WORK INSTRUCTIONS >>
The records are given next. Repeat each one exactly.

EXERCISE MATERIALS >>
....
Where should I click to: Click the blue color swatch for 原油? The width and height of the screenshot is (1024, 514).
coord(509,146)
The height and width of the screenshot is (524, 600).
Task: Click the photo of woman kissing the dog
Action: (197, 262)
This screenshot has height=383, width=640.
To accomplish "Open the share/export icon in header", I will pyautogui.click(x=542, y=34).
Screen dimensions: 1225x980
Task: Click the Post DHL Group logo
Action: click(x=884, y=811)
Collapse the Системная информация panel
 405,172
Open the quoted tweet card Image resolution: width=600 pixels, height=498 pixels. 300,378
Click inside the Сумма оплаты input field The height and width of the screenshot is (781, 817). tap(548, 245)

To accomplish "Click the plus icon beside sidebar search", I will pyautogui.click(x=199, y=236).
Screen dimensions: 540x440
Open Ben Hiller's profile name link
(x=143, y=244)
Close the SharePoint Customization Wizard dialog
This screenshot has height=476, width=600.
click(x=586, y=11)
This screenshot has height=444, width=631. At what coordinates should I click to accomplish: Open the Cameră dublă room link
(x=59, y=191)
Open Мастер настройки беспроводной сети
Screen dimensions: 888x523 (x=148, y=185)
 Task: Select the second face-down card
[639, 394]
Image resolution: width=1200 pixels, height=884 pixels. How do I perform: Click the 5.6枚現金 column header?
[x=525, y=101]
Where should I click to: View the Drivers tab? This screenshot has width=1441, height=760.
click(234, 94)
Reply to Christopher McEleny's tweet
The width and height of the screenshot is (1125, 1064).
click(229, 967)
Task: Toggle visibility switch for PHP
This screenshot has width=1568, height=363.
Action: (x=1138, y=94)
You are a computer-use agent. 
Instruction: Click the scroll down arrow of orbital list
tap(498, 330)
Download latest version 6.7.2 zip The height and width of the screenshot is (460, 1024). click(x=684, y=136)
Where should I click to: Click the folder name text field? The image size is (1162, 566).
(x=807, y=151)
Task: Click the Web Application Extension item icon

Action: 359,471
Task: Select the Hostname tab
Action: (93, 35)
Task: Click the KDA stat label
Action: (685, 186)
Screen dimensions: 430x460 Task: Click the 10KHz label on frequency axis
....
REPLY >>
Where should I click to: Click the blue color swatch for 原油? The width and height of the screenshot is (1024, 514).
coord(509,146)
The height and width of the screenshot is (524, 600).
Task: Click the photo of woman kissing the dog
Action: (197, 262)
This screenshot has height=383, width=640.
To accomplish "Open the share/export icon in header", I will pyautogui.click(x=542, y=34).
Screen dimensions: 1225x980
Task: Click the Post DHL Group logo
Action: click(x=884, y=811)
Collapse the Системная информация panel
 405,172
Open the quoted tweet card Image resolution: width=600 pixels, height=498 pixels. 300,378
Click inside the Сумма оплаты input field The height and width of the screenshot is (781, 817). tap(548, 245)

To accomplish "Click the plus icon beside sidebar search", I will pyautogui.click(x=199, y=236).
Screen dimensions: 540x440
Open Ben Hiller's profile name link
(x=143, y=244)
Close the SharePoint Customization Wizard dialog
This screenshot has height=476, width=600.
click(x=586, y=11)
This screenshot has height=444, width=631. At what coordinates should I click to accomplish: Open the Cameră dublă room link
(x=59, y=191)
Open Мастер настройки беспроводной сети
Screen dimensions: 888x523 (x=148, y=185)
 Task: Select the second face-down card
[639, 394]
Image resolution: width=1200 pixels, height=884 pixels. How do I perform: Click the 5.6枚現金 column header?
[x=525, y=101]
Where should I click to: View the Drivers tab? This screenshot has width=1441, height=760.
click(234, 94)
Reply to Christopher McEleny's tweet
The width and height of the screenshot is (1125, 1064).
click(229, 967)
Task: Toggle visibility switch for PHP
This screenshot has width=1568, height=363.
Action: (x=1138, y=94)
You are a computer-use agent. 
Instruction: Click the scroll down arrow of orbital list
tap(498, 330)
Download latest version 6.7.2 zip The height and width of the screenshot is (460, 1024). click(x=684, y=136)
Where should I click to: Click the folder name text field? The image size is (1162, 566).
(x=807, y=151)
Task: Click the Web Application Extension item icon

Action: 359,471
Task: Select the Hostname tab
Action: (93, 35)
Task: Click the KDA stat label
Action: (685, 186)
Screen dimensions: 430x460 Task: Click the 10KHz label on frequency axis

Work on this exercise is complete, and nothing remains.